=== Supplied material ===

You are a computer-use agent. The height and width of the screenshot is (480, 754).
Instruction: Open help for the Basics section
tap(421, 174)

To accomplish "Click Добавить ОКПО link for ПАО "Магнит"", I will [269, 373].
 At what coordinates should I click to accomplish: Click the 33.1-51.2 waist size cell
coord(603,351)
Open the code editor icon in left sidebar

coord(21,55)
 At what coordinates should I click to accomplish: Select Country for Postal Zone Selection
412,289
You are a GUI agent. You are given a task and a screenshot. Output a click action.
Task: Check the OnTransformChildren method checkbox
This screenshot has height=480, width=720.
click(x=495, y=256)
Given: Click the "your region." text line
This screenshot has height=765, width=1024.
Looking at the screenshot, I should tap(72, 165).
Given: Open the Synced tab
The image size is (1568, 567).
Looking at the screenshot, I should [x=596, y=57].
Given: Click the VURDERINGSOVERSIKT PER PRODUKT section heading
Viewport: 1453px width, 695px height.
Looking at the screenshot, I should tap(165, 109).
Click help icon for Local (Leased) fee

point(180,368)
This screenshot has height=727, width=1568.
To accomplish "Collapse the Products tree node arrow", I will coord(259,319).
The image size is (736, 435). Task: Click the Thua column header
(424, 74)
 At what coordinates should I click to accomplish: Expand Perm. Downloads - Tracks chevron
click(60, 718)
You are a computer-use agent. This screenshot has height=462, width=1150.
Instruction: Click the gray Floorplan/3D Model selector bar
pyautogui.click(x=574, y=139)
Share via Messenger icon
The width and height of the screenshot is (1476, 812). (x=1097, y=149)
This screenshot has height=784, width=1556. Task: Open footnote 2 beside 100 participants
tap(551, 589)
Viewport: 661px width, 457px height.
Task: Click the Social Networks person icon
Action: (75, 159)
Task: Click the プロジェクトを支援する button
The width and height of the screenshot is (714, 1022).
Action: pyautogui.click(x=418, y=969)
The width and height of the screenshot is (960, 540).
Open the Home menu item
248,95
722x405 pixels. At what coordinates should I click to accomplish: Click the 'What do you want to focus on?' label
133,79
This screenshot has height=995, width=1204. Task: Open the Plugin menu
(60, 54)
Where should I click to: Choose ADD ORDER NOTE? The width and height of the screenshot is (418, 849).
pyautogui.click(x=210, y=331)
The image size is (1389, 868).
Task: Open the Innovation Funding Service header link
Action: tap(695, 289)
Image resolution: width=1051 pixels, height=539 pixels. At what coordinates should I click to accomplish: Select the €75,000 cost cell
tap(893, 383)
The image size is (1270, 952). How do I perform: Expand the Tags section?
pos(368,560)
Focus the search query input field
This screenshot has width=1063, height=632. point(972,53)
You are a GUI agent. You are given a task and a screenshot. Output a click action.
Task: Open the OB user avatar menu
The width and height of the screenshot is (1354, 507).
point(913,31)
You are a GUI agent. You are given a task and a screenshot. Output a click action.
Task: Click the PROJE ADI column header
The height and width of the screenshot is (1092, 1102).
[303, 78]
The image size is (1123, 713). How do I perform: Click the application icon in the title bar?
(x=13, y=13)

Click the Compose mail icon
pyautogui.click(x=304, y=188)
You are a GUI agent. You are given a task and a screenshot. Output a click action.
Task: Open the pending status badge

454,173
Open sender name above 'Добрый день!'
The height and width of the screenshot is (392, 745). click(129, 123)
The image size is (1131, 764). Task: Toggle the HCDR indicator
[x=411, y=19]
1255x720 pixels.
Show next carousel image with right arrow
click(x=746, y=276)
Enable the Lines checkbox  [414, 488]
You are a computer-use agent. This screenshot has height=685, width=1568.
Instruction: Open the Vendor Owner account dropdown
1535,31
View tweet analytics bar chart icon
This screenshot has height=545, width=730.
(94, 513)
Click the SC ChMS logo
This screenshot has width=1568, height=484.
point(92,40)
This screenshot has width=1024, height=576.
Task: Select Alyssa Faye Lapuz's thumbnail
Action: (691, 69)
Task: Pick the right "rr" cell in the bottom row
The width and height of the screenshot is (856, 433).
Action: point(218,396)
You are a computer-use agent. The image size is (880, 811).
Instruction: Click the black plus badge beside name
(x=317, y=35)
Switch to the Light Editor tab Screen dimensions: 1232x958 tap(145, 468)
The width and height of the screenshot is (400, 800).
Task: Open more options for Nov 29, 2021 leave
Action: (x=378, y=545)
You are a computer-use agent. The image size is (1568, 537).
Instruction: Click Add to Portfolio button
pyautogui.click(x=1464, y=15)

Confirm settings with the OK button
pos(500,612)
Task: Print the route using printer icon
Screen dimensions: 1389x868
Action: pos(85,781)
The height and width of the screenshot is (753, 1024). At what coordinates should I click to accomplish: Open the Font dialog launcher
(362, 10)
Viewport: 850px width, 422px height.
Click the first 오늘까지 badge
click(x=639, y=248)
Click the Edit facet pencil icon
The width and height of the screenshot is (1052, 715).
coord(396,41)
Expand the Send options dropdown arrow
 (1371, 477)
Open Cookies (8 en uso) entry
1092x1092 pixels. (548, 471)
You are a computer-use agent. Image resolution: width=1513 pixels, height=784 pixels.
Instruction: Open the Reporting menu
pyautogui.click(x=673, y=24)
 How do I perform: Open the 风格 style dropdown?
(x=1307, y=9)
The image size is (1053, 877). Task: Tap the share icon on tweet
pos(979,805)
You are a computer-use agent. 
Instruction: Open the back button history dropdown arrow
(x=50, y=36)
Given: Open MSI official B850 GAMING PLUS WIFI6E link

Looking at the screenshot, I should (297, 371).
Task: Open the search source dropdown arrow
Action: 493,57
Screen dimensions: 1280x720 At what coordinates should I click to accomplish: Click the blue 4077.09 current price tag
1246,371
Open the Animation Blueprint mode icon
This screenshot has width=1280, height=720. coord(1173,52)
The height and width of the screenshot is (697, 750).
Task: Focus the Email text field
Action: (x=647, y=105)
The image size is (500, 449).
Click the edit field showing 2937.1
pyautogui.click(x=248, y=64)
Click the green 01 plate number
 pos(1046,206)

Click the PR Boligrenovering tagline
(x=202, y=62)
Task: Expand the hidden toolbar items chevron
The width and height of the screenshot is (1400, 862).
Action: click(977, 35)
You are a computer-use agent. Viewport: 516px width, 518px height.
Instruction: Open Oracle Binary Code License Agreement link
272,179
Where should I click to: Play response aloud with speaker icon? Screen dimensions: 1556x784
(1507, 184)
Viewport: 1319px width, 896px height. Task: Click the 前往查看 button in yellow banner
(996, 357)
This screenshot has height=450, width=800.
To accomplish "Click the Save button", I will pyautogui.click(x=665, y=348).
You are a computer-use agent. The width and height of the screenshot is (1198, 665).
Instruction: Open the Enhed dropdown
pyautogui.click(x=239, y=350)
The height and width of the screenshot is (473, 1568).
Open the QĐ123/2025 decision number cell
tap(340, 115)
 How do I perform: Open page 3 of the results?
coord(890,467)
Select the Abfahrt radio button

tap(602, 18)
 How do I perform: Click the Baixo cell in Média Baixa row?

===

[Task to complete]
The word to look for is "will"; copy out every line of the entries that holds it.

[Solution below]
To accomplish "Click Добавить ОКПО link for ПАО "Магнит"", I will [269, 373].
To accomplish "Collapse the Products tree node arrow", I will coord(259,319).
To accomplish "Click the Save button", I will pyautogui.click(x=665, y=348).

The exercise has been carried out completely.